A further survey showed that the respondents who were in a long-distance marriage preferred sending gifts by letter to those who were in a long-distance marriage to those who were in a good family responsibility.

Wei Zhili believes that the impact of different marriage on the couple's feelings depends on the way both parties deal with it. If it can be handled well, it will still be very kind.

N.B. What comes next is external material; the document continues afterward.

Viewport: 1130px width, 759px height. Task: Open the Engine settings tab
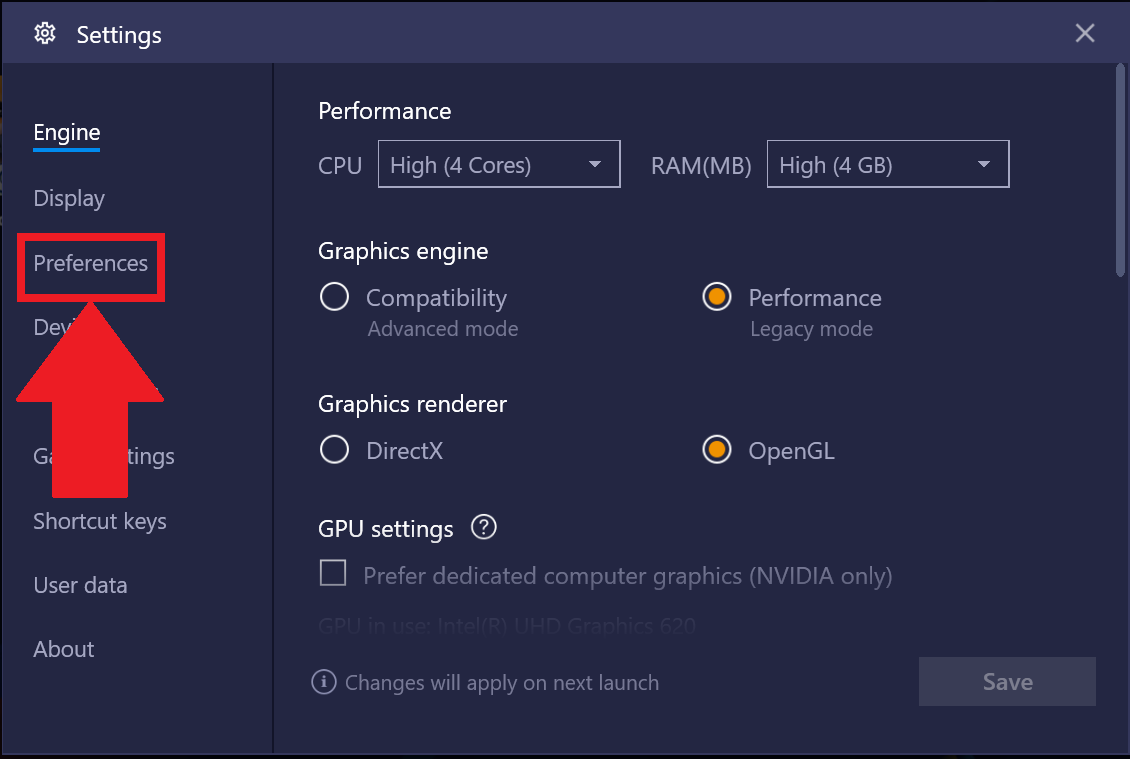[x=67, y=133]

'the most important thing is to support, understand, tolerate and encourage each other. You should also be strict with yourself and not do anything against the principles of marriage. We can also cultivate some common hobbies and interests, and create some romance, such as watching movies, eating big meals, exchanging gifts, shopping and so on. We do this every weekend. Sometimes we stay at home to watch TV dramas, and then we talk about the story after watching them. " Gao Xiangjun said that he and his wife still intend to eventually live in the same place, for this goal, they are also working hard.

According to the survey, 58.9% of the respondents found that in the long-term long-term long-term long-term long-term long-term long-term long-term long-term long-term long-term long-term long-term long-term long-term long-term long-term long-term long-term long-term long-term long-term.

So which side is more likely to make concessions? 38.8% of the respondents found that the wife made more concessions, 17.1% of the respondents found that the husband made more concessions, and 44.1% of the respondents said it was difficult to say. Further investigation shows that the proportion of respondents in the state of long-distance marriage who give in to their husbands is higher than that who give in to their wives.

"In fact, this is not a concession, but a choice between the two sides." Tang Hanhui believes that no matter who goes to who's side, a couple in a long-distance marriage is generally for a better life. " Because the career development of both sides is definitely different. Generally speaking, they are close to the good ones.